RECORDS FOR PROCESSING =>
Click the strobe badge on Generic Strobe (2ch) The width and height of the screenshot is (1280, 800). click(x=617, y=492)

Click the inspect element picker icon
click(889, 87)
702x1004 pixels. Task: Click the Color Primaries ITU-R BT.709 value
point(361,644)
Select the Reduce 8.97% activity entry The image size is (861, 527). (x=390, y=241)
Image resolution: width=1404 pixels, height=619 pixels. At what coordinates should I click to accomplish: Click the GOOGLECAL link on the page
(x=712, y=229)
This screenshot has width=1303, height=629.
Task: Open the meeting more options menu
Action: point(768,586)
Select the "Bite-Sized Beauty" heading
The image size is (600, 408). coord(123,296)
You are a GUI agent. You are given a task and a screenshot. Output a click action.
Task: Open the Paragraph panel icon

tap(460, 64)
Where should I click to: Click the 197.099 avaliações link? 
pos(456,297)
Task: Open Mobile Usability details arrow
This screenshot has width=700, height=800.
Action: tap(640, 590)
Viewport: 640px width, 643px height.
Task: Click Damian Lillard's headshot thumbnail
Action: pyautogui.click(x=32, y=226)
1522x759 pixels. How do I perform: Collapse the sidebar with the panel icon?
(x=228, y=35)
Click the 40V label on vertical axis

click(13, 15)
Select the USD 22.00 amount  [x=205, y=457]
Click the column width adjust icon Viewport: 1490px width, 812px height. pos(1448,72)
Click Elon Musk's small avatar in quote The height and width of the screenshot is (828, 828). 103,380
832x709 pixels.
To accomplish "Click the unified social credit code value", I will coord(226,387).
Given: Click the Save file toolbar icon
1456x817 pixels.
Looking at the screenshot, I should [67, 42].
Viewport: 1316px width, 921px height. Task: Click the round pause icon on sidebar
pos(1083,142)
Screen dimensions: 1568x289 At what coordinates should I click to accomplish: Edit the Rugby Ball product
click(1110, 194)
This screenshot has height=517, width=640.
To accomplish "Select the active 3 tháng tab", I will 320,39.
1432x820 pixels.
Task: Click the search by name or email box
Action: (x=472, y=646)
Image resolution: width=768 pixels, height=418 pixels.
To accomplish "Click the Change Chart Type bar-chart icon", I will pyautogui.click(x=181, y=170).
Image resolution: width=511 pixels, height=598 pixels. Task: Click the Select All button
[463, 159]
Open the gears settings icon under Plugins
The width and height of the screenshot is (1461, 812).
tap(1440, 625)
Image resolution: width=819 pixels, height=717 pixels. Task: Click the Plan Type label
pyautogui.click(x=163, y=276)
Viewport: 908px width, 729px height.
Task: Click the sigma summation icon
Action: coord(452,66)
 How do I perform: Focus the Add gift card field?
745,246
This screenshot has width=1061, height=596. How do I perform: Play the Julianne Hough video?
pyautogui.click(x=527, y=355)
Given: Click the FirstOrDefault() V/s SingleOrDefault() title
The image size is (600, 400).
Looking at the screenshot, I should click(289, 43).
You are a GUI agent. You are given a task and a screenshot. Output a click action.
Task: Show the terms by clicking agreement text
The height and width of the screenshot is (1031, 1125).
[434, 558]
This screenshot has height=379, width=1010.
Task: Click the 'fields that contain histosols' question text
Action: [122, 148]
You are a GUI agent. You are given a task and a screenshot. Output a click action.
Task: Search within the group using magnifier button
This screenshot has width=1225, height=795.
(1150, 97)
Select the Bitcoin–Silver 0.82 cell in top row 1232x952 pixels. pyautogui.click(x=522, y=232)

WHAT IS BEING ASKED => Reproduce all of the items above verbatim, character for character.

THE RESULT =>
Click the strobe badge on Generic Strobe (2ch) The width and height of the screenshot is (1280, 800). click(x=617, y=492)

Click the inspect element picker icon
click(889, 87)
702x1004 pixels. Task: Click the Color Primaries ITU-R BT.709 value
point(361,644)
Select the Reduce 8.97% activity entry The image size is (861, 527). (x=390, y=241)
Image resolution: width=1404 pixels, height=619 pixels. At what coordinates should I click to accomplish: Click the GOOGLECAL link on the page
(x=712, y=229)
This screenshot has width=1303, height=629.
Task: Open the meeting more options menu
Action: point(768,586)
Select the "Bite-Sized Beauty" heading
The image size is (600, 408). coord(123,296)
You are a GUI agent. You are given a task and a screenshot. Output a click action.
Task: Open the Paragraph panel icon

tap(460, 64)
Where should I click to: Click the 197.099 avaliações link? 
pos(456,297)
Task: Open Mobile Usability details arrow
This screenshot has width=700, height=800.
Action: tap(640, 590)
Viewport: 640px width, 643px height.
Task: Click Damian Lillard's headshot thumbnail
Action: pyautogui.click(x=32, y=226)
1522x759 pixels. How do I perform: Collapse the sidebar with the panel icon?
(x=228, y=35)
Click the 40V label on vertical axis

click(13, 15)
Select the USD 22.00 amount  [x=205, y=457]
Click the column width adjust icon Viewport: 1490px width, 812px height. pos(1448,72)
Click Elon Musk's small avatar in quote The height and width of the screenshot is (828, 828). 103,380
832x709 pixels.
To accomplish "Click the unified social credit code value", I will coord(226,387).
Given: Click the Save file toolbar icon
1456x817 pixels.
Looking at the screenshot, I should [67, 42].
Viewport: 1316px width, 921px height. Task: Click the round pause icon on sidebar
pos(1083,142)
Screen dimensions: 1568x289 At what coordinates should I click to accomplish: Edit the Rugby Ball product
click(1110, 194)
This screenshot has height=517, width=640.
To accomplish "Select the active 3 tháng tab", I will 320,39.
1432x820 pixels.
Task: Click the search by name or email box
Action: (x=472, y=646)
Image resolution: width=768 pixels, height=418 pixels.
To accomplish "Click the Change Chart Type bar-chart icon", I will pyautogui.click(x=181, y=170).
Image resolution: width=511 pixels, height=598 pixels. Task: Click the Select All button
[463, 159]
Open the gears settings icon under Plugins
The width and height of the screenshot is (1461, 812).
tap(1440, 625)
Image resolution: width=819 pixels, height=717 pixels. Task: Click the Plan Type label
pyautogui.click(x=163, y=276)
Viewport: 908px width, 729px height.
Task: Click the sigma summation icon
Action: coord(452,66)
 How do I perform: Focus the Add gift card field?
745,246
This screenshot has width=1061, height=596. How do I perform: Play the Julianne Hough video?
pyautogui.click(x=527, y=355)
Given: Click the FirstOrDefault() V/s SingleOrDefault() title
The image size is (600, 400).
Looking at the screenshot, I should click(289, 43).
You are a GUI agent. You are given a task and a screenshot. Output a click action.
Task: Show the terms by clicking agreement text
The height and width of the screenshot is (1031, 1125).
[434, 558]
This screenshot has height=379, width=1010.
Task: Click the 'fields that contain histosols' question text
Action: [122, 148]
You are a GUI agent. You are given a task and a screenshot. Output a click action.
Task: Search within the group using magnifier button
This screenshot has width=1225, height=795.
(1150, 97)
Select the Bitcoin–Silver 0.82 cell in top row 1232x952 pixels. pyautogui.click(x=522, y=232)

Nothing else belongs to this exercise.